● Data for processing:
Segment Open

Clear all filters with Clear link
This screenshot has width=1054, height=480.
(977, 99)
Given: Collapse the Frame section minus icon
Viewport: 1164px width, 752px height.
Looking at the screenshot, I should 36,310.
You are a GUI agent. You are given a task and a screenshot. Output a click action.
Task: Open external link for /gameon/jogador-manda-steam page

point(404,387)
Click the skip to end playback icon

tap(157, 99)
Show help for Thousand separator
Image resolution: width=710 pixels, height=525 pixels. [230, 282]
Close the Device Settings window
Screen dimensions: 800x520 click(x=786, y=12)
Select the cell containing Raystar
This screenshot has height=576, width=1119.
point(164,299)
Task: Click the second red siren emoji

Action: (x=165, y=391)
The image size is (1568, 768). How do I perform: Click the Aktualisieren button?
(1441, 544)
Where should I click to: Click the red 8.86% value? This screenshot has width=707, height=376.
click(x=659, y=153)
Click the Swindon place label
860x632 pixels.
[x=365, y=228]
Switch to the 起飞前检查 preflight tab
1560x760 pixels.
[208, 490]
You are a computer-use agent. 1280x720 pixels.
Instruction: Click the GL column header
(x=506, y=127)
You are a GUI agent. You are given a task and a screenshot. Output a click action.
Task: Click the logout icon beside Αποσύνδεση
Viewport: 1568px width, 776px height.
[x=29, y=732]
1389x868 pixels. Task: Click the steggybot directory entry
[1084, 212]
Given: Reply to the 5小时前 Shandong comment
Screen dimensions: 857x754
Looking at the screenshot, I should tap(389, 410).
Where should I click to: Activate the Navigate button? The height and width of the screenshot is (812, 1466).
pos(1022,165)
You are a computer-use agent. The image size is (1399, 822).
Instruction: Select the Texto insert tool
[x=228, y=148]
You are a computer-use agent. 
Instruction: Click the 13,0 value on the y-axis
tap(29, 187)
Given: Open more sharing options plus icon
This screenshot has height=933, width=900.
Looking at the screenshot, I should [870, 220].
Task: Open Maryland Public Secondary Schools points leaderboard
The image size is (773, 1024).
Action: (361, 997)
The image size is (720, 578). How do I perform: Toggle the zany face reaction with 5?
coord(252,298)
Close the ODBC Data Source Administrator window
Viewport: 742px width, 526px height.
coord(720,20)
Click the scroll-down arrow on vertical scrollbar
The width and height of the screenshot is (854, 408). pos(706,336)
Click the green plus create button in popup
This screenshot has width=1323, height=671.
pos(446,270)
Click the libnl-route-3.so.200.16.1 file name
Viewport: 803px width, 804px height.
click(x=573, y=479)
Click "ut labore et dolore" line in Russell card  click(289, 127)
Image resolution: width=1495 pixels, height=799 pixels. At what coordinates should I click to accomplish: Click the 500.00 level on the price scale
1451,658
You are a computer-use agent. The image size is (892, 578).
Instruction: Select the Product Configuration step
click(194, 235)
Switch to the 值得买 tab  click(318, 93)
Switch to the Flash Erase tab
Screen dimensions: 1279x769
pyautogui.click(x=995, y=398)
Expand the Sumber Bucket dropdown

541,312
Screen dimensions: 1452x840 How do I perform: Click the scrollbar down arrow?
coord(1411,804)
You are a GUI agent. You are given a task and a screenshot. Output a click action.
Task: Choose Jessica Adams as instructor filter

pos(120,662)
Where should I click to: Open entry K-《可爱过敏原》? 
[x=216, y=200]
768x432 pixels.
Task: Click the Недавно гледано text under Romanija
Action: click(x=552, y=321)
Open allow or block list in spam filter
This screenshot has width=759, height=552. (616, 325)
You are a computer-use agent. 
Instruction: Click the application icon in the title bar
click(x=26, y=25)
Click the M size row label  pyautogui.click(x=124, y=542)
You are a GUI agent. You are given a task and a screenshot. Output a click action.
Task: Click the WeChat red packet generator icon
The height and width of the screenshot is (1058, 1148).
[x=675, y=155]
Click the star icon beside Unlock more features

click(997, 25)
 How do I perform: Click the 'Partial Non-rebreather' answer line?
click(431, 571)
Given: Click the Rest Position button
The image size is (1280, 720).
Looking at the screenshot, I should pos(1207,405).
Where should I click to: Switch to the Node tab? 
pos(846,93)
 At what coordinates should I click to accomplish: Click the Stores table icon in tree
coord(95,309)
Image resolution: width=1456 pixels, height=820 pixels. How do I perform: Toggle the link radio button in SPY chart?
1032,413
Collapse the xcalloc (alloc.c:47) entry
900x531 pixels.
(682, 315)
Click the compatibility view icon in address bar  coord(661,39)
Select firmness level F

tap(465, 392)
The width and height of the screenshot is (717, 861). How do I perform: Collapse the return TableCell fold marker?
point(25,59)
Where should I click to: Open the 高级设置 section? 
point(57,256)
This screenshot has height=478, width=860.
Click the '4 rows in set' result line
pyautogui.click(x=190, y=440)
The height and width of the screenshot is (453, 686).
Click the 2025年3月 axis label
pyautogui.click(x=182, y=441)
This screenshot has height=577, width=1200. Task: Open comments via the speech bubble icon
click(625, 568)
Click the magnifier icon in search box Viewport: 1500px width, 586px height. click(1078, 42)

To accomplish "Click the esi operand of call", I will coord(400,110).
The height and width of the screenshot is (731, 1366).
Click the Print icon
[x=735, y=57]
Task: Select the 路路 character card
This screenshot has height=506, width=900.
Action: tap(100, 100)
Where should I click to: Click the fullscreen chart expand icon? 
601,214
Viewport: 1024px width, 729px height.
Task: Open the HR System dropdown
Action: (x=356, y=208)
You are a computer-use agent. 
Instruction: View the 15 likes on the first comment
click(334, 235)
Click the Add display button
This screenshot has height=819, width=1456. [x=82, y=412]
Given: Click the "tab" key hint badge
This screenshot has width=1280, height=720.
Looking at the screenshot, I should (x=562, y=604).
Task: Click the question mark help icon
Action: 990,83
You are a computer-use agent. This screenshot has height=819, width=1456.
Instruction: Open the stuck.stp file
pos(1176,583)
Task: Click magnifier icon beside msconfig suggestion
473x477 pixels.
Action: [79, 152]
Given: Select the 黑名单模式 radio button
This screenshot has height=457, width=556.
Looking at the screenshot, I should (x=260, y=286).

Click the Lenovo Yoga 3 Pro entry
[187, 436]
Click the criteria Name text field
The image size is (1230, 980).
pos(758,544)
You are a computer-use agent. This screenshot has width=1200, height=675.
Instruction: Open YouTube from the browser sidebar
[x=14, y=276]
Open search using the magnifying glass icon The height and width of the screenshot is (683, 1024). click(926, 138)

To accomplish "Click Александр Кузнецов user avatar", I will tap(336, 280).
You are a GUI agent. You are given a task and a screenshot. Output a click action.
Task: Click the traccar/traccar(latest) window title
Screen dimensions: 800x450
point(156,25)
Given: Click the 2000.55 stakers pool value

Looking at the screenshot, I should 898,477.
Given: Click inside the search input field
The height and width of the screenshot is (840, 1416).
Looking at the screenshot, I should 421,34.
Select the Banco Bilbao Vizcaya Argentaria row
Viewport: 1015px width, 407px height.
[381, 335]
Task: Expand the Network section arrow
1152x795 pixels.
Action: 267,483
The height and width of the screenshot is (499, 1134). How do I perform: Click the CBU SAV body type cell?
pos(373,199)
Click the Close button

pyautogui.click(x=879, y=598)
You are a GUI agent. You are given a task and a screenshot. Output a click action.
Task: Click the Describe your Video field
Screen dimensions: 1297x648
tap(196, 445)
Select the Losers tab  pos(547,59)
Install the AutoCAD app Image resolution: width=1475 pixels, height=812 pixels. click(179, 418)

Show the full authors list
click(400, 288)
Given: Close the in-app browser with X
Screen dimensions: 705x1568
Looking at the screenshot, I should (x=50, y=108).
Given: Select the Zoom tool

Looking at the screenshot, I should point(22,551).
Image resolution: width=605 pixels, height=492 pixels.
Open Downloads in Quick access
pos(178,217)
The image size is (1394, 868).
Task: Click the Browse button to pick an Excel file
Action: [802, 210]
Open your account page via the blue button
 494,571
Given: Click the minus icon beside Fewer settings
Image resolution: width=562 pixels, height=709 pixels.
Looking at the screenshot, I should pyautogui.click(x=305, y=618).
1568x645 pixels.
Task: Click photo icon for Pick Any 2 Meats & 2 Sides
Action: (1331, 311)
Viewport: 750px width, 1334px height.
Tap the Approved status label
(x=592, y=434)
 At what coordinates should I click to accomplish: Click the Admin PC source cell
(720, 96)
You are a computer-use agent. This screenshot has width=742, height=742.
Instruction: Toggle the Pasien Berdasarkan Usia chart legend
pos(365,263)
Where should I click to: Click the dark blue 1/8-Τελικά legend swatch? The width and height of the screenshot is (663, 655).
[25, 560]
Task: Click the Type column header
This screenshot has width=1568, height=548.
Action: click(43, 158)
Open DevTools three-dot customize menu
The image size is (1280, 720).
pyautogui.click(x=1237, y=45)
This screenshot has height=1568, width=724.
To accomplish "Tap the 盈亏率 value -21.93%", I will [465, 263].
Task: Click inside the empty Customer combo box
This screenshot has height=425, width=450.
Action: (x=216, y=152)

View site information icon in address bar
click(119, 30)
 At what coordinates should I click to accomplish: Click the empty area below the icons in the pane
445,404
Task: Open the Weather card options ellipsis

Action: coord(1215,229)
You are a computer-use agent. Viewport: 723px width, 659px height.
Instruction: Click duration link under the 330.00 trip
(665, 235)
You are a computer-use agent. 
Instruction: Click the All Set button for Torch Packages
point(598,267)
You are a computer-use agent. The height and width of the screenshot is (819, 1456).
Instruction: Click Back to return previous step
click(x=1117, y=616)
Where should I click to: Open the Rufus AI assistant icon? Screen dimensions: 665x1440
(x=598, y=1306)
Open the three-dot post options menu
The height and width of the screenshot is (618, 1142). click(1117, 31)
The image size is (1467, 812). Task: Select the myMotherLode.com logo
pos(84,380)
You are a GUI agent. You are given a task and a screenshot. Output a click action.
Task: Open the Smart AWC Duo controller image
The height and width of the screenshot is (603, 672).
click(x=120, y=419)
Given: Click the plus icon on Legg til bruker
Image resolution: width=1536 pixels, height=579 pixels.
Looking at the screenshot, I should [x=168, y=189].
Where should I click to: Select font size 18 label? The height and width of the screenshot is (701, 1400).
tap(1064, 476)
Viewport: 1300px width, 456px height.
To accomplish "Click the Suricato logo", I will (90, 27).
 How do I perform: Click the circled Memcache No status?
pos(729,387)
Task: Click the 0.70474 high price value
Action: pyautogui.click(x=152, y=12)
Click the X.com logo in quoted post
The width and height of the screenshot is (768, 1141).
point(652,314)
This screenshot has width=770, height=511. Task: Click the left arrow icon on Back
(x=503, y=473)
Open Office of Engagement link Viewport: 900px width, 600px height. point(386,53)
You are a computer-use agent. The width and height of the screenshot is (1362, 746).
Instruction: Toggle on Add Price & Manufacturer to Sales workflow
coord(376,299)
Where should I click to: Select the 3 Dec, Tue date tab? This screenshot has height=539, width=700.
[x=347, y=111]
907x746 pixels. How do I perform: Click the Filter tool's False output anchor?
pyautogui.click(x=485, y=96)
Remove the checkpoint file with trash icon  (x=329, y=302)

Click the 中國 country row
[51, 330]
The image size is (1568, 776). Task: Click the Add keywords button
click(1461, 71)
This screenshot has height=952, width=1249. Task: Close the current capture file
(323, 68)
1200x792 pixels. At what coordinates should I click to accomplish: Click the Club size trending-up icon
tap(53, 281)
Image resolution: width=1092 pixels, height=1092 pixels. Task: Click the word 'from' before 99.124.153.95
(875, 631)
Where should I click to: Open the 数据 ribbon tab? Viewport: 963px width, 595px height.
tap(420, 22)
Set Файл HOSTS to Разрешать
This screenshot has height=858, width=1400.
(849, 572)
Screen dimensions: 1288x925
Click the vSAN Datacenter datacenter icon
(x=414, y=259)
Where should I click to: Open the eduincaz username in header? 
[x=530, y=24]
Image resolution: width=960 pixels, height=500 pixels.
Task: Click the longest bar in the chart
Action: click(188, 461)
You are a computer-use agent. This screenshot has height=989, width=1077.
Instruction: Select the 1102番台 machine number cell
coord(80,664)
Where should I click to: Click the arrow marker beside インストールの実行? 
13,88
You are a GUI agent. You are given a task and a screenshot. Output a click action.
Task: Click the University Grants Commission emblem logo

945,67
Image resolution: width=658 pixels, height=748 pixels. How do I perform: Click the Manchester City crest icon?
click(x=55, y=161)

Segment Closed

● Assignment: Please print verbatim each line from the first line of the entries above to the line that contains "Switch to the 起飞前检查 preflight tab", inclusive, and nothing more.

● Your response:
Clear all filters with Clear link
This screenshot has width=1054, height=480.
(977, 99)
Given: Collapse the Frame section minus icon
Viewport: 1164px width, 752px height.
Looking at the screenshot, I should 36,310.
You are a GUI agent. You are given a task and a screenshot. Output a click action.
Task: Open external link for /gameon/jogador-manda-steam page

point(404,387)
Click the skip to end playback icon

tap(157, 99)
Show help for Thousand separator
Image resolution: width=710 pixels, height=525 pixels. [230, 282]
Close the Device Settings window
Screen dimensions: 800x520 click(x=786, y=12)
Select the cell containing Raystar
This screenshot has height=576, width=1119.
point(164,299)
Task: Click the second red siren emoji

Action: (x=165, y=391)
The image size is (1568, 768). How do I perform: Click the Aktualisieren button?
(1441, 544)
Where should I click to: Click the red 8.86% value? This screenshot has width=707, height=376.
click(x=659, y=153)
Click the Swindon place label
860x632 pixels.
[x=365, y=228]
Switch to the 起飞前检查 preflight tab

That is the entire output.